Le inchieste di ieri e le lotte di oggi, un appuntamento / 2
Chissà se qualcuno dei nostri lettori più affezionati ed anzianotti si ricorda ancora della retata contro gli “antirazzisti torinesi” del febbraio 2010. Già al tempo eravamo abbastanza abituati alle irruzioni all’alba nelle case dei compagni, ma queste non erano diventate ancora un affare di routine, una specie di rito repressivo a cadenza periodica come sono diventate successivamente, per cui è normale che la memoria si scolori e che le immagini dei differenti episodi repressivi si sovrappongano. Di più: presi come siamo dalle possibilità di lotta – a volte evidentissime ed appassionanti e a volte più nascoste – che ci offrono sempre le strade della città maledetta nella quale viviamo è normale che il nostro sguardo vada raramente alle aule dei tribunali. Se i redattori di questo sito e i loro compagni più stretti, insomma, i tribunali li frequentano (fin troppo) spesso, da queste colonne ci siamo trattenuti abbastanza dal raccontarvi nei dettagli di udienze, arringhe, richieste dell’accusa e cose simili. E in effetti, degli strascichi repressivi di quella vicenda di cinque anni fa sostanzialmente non ve ne abbiamo più parlato.
I fatti di allora in poche parole: tre compagni in carcere e tre agli arresti domiciliari, uno con l’obbligo di dimora, decine di indagati, una ventina di perquisizioni in giro per l’Italia, la sede di Radio Blackout messa a soqquadro dagli uomini della polizia politica torinese, il dubbio onore dei titoli dei telegiornali e delle foto segnaletiche in bella mostra sulle gazzette nazionali. Al centro delle accuse una lunghissima serie di iniziative (presidi non autorizzati, occupazioni di protesta, blitz, partecipazione a cortei, contestazioni e danneggiamenti variamente assortiti) tenute insieme da una “associazione a delinquere” finalizzata principalmente – se non abbiam interpretato male le carte questurine – a spingere alla rivolta i senza-documenti rinchiusi nel Centro di corso Brunelleschi e ad ostacolare il placido funzionamento della macchina delle espulsioni. “Associazione a delinquere” nata in seno alla Assemblea antirazzista di Torino, sopravvissuta al suo scioglimento, e a detta dell’accusa ancora viva e vegeta al momento degli arresti. Arresti preventivi ordinati ad indagine ancora aperta proprio per bloccare le scorribande di questa supposta associazione e finiti (quasi) in nulla, visto che nel giro di qualche settimana i giudici del Riesame cassavano il reato associativo e lasciavano liberi i fermati. Diviso in due tronconi, da quel momento il processo per quelle iniziative è andato avanti tanto stancamente da lasciar finire in prescrizione un bel numero di capi di imputazione. Qualche mese fa sono arrivate le condanne per il primo troncone, quello che raggruppava gli episodi sui quali l’accusa non aveva la possibilità di calcare più di tanto la mano. Ora, invece, siamo arrivati alla lettura della sentenza per il secondo: da parte sua, l’accusa ha chiesto complessivamente 78 anni di carcere per 31 imputati, con richieste particolarmente elevate per alcuni di loro (da 3 anni a 5 anni e mezzo).
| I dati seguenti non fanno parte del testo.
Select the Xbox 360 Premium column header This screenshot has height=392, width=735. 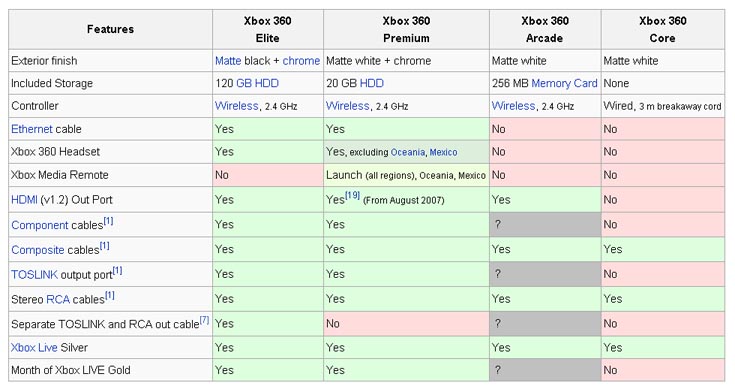click(x=406, y=30)
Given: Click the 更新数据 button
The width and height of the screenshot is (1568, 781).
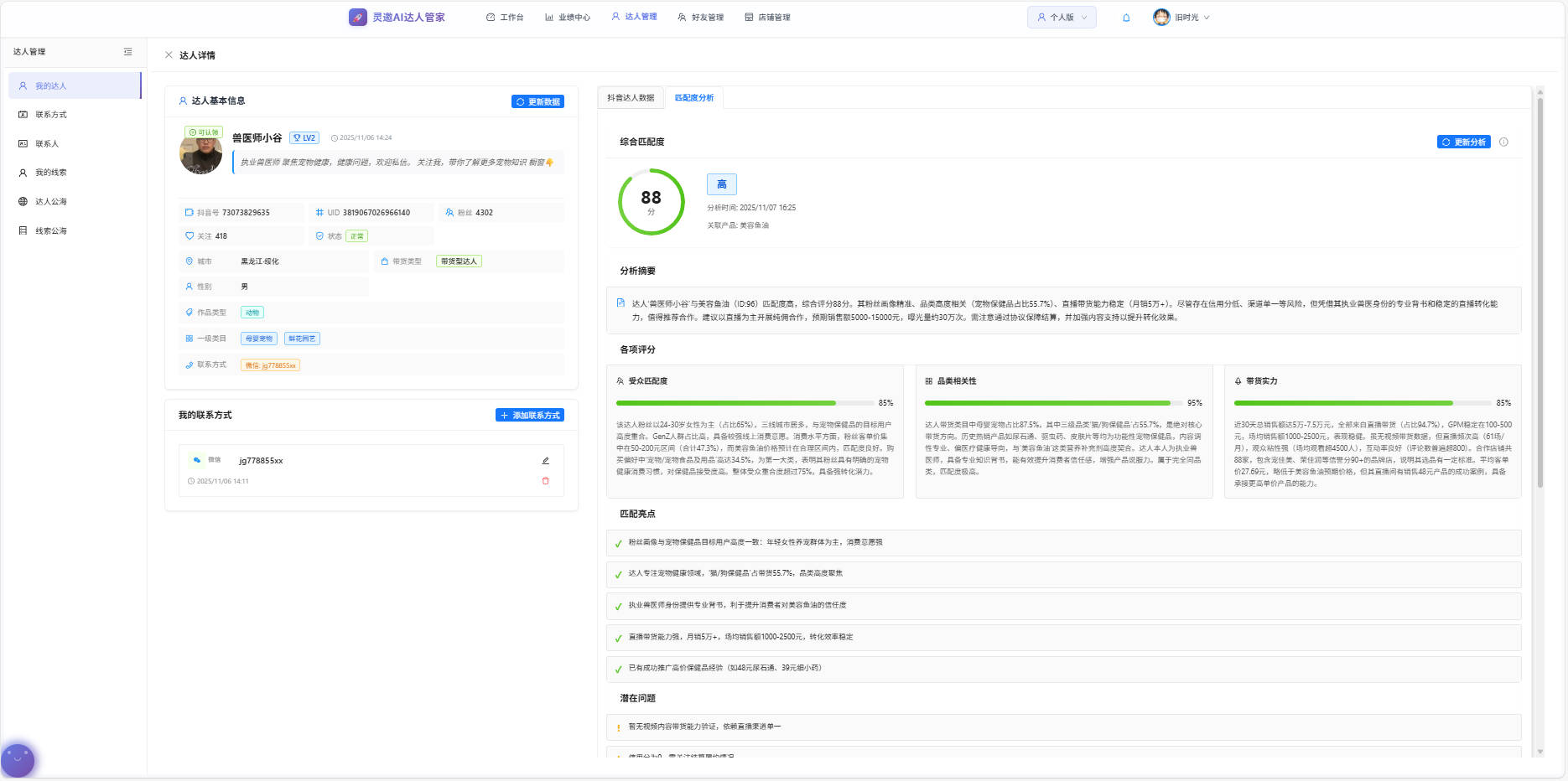Looking at the screenshot, I should click(537, 102).
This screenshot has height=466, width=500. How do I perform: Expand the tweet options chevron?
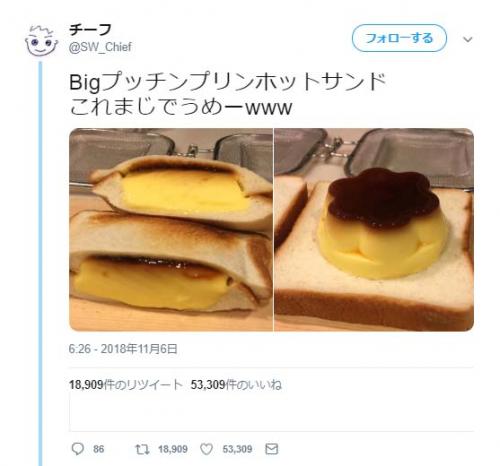click(468, 39)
La sentenza verrà letta questo giovedì e, guarda caso, in aula ci saranno anche alcuni degli arrestati del 20 maggio: dopo la retata del 2010 la lotta in città contro la macchina delle espulsioni – che va dai rastrellamenti in strada ai rimpatri obbligati – è andata avanti, e in parte con le stesse facce di allora. Vi invitiamo a partecipare all’udienza: un po’ per salutare i compagni che sono ancora in prigione, un po’ per ribadire insieme che quella lotta è ancora viva e che non è affatto detto che tutte le fatiche della Questura riusciranno a fermarla.
L’appuntamento è per giovedì 23 luglio alle 12,30 nell’aula 3 del tribunale di Torino.